[Content warning: mention of pregnancy loss]
How do you define family?
For a lot of people, when they think of family, they think of their parents, siblings, aunts, and uncles, cousins, grandparents… the list goes on. Our families are generally made up of people we are related to by blood or by marriage–the people we grew up with. However, that’s not always the case. Not everyone is born into a family that is supportive, loving, healthy, or otherwise one that they would choose for themselves. Speaking from experience as a queer person married to a transgender man… our families aren’t always our People. Sometimes, you need to go out and find your People.
This is where chosen families come in. Chosen families aren’t really a new concept for people in the queer and transgender community.

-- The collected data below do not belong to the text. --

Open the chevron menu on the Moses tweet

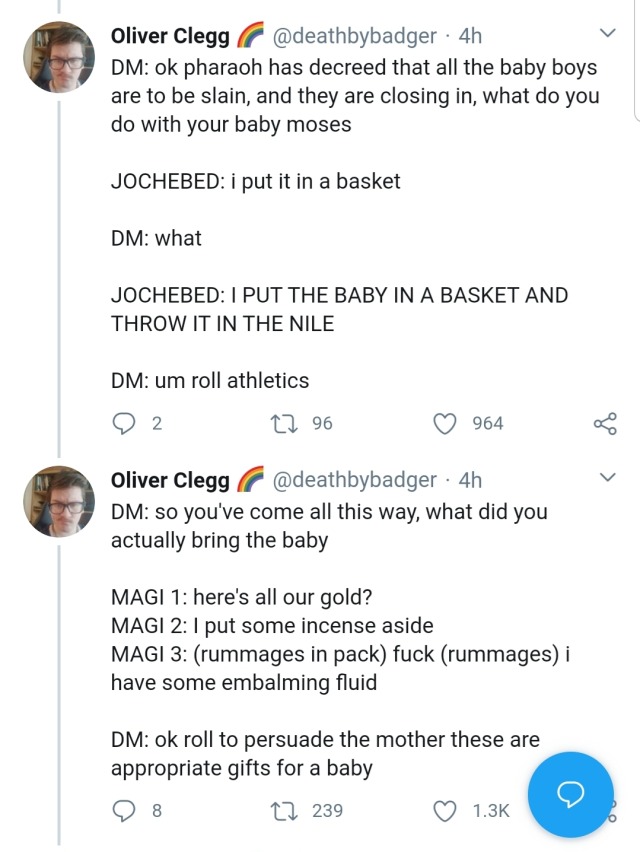tap(607, 34)
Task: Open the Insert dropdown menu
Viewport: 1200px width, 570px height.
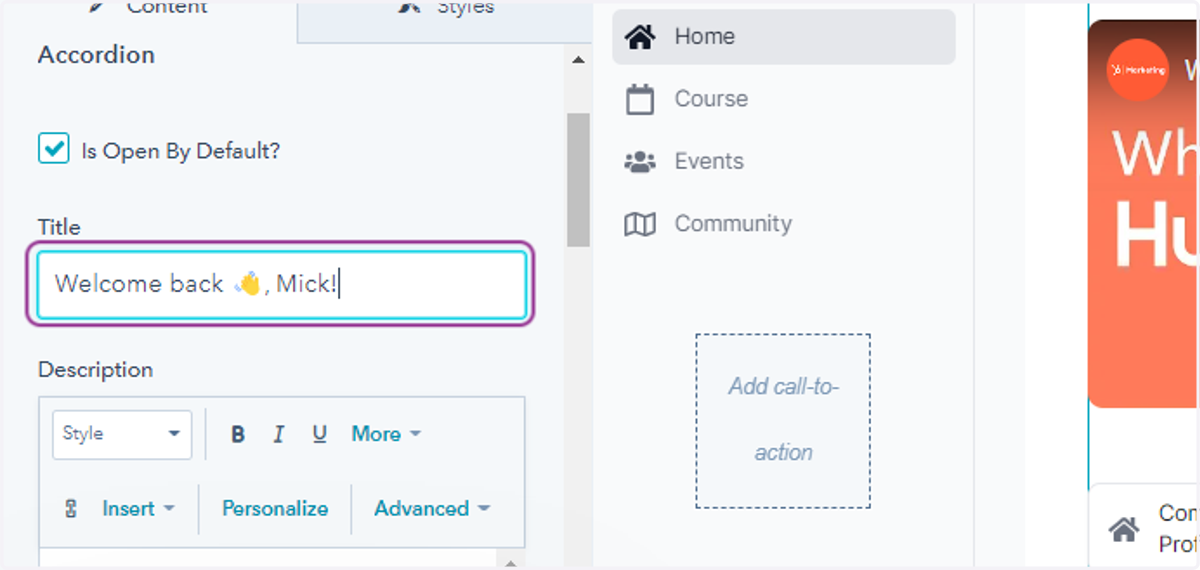Action: (138, 508)

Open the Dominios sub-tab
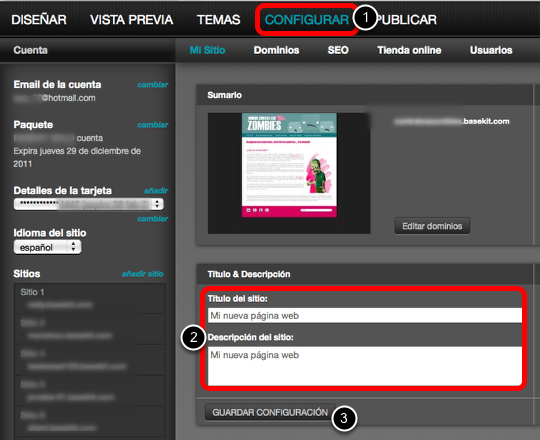pyautogui.click(x=276, y=50)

We have been making our own families for decades. Your chosen family is a group of people who deliberately choose to play significant roles in each other’s lives. Chosen families come in all shapes, sizes, and make-ups. In the case of our chosen family, my husband and I built a family that is a mix of some people we grew up with, some people we found, and some people who found us. There is no “secret” to figuring out who our friends are and who is part of our family. It sounds corny to say, but sometimes a person comes into your life, and it feels like they’ve always been there.
One specific example that I think many of us can relate to is our childhood friends. I met Sam (the person on the left in the only black and white picture included in the collage above) in 2010. Our relationship has survived high school, failed relationships, multiple cross-country moves, college, career changes, dozens of life-changing experiences, and now a pandemic. I absolutely consider them to be more family than just simply a friend.
I’ve especially spent a lot of time reflecting on the idea of family in the last year or so. We started our conception journey with our known donor in 2019. Unfortunately, we experienced a loss with our first pregnancy in January 2020. The mixed reactions of our friends and family to both our conception journey and our loss, coupled with discussions about how we want to raise our future child have made it clear to us that we want our kid to grow up in a family that is affirming, open to learning and growth, and (above all else) loving, without conditions.
We know that no family, chosen or otherwise, can be perfect. However, I think we owe it to ourselves, and to our future kid, to surround ourselves with people who love us, respect us, share the same values and ideals as us, challenge us, and grow with us. Our kid deserves to grow up around our people so that one day they know that they can go out and find theirs.